Once the line with "Open the KOVE-FM callsign link" is found in the entries below, repeat it and each following line exactly, up to and including the line with "Task: Edit the Include Data From Name filter". Add no other lines.

====== Data shown ======

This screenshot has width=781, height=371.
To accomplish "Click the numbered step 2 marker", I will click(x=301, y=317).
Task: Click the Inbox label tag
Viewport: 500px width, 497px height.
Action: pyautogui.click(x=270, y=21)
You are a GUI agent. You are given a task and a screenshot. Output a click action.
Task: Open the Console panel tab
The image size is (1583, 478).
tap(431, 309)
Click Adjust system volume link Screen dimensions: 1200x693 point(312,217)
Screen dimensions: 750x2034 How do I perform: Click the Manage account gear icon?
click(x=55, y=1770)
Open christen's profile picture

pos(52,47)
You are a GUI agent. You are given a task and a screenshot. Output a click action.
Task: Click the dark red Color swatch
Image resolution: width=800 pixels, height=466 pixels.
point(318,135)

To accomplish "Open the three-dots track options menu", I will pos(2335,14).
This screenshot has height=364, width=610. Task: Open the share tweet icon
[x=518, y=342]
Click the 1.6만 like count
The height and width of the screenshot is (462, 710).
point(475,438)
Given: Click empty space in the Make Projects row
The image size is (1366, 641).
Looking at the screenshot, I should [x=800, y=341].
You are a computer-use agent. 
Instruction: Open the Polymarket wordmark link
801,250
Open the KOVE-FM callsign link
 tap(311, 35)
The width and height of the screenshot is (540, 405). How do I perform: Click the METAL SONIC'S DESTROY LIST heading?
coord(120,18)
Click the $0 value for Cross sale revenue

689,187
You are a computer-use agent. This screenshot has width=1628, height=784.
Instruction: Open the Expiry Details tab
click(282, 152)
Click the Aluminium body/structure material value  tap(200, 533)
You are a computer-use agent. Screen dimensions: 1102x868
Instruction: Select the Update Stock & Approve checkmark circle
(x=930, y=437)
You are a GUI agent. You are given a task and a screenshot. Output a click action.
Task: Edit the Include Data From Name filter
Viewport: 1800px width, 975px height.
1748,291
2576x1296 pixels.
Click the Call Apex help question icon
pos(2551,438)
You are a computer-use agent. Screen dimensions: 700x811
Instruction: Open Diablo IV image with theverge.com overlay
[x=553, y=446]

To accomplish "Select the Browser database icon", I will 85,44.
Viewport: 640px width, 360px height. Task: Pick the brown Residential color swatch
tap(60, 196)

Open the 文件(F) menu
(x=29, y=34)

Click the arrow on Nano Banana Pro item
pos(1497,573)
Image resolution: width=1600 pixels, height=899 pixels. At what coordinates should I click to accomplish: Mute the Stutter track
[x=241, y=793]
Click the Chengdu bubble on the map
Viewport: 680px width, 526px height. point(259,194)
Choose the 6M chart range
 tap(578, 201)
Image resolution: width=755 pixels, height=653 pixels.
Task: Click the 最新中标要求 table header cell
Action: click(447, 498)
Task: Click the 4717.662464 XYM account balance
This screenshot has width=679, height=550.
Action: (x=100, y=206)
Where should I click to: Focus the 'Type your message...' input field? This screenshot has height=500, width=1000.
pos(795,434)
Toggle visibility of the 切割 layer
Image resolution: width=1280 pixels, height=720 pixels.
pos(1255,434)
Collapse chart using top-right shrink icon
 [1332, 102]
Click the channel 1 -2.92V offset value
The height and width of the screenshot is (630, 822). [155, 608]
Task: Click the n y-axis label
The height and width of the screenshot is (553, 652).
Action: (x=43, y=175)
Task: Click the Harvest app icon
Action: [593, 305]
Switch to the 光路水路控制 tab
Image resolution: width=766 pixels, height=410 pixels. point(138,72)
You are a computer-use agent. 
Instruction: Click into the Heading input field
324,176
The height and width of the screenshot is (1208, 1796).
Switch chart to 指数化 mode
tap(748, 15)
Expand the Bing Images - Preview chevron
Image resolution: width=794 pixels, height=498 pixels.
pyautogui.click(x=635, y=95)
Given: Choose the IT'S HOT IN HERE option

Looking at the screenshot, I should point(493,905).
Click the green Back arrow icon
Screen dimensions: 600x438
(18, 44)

======

◆ Solution to this task
Open the KOVE-FM callsign link
 tap(311, 35)
The width and height of the screenshot is (540, 405). How do I perform: Click the METAL SONIC'S DESTROY LIST heading?
coord(120,18)
Click the $0 value for Cross sale revenue

689,187
You are a computer-use agent. This screenshot has width=1628, height=784.
Instruction: Open the Expiry Details tab
click(282, 152)
Click the Aluminium body/structure material value  tap(200, 533)
You are a computer-use agent. Screen dimensions: 1102x868
Instruction: Select the Update Stock & Approve checkmark circle
(x=930, y=437)
You are a GUI agent. You are given a task and a screenshot. Output a click action.
Task: Edit the Include Data From Name filter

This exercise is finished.